ただの「マシンガントーク」や「おしゃべり好き」、あるいは「異様に話が長い人」に見えるかもしれませんが、そこには脳の特性に基づく理由があります。
神谷町カリスメンタルクリニック院長・松澤 美愛先生監修のもと、見ていきましょう。
なぜADHDの人は「おしゃべりが止まらない」のか?
ADHD(注意欠如・多動症)の人が「おしゃべりが止まらない」「話が長くなりやすい」背景には、脳の働き方や認知の特性が深く関わっています。
衝動性が強く、思いついたことをすぐに話したくなる
ADHDの特性のひとつに「衝動性」があります。これは「考えるより先に行動してしまう」という傾向で、会話中にも当てはまります。
相手が話している途中でも、「それ知ってる!」「自分もこんな経験がある!」と感じるとすぐに口に出したくなってしまう。
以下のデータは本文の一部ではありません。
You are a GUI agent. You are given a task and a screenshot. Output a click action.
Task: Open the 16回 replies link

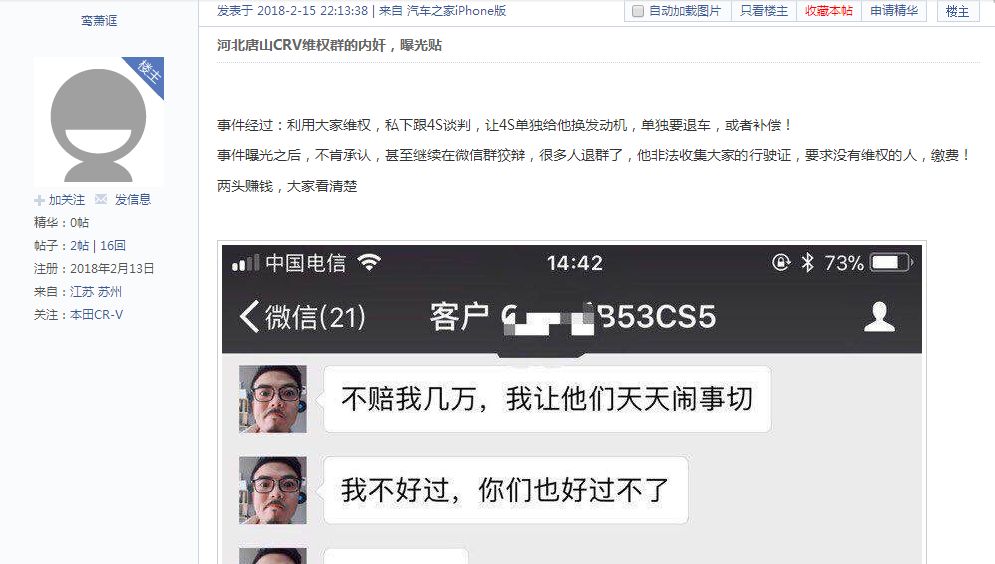coord(113,246)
結果、話を遮ってしまったり、自分の話が止まらなくなったりするのです。
これは失礼をしたいわけではなく、脳のブレーキ機能(自己抑制)に弱さがあることが要因です。
ワーキングメモリの弱さで、話の軸がズレやすい
ADHDの人は「ワーキングメモリ(作業記憶)」が弱い傾向があります。これは「会話の中で、今なにを話していたか」「話のゴールがどこか」といった情報を一時的に頭の中に保つ力です。
- 話しながら別のことを思いついて、脱線していく
- 話しているうちに、自分でも何を言いたかったのかわからなくなる
これも本人に悪気はなく、頭に浮かんだことを次々に話してしまう脳の構造が影響しています。
「沈黙が不安」「伝えたいことが多すぎる」という気持ちが非常に強い
ADHDの人は感情や刺激に敏感な傾向があり、沈黙に不安を覚える傾向にあります。
また、「自分のことをわかってほしい」「全部話さないと気が済まない」という強い気持ちも、おしゃべりを加速させる要因です。
過集中によりマシンガントークをしてしまう
ADHDの人は、自分の関心が強い話題になると、脳が過度に活性化する傾向があり、これを“過集中”とも言います。
興味スイッチが入ると、興奮・過集中により一気にまくし立てるように話し出す。テンションも上がり、話のスピードもボリュームもアップ。話題が関連する情報にどんどん派生し、話が止まらなくなることも。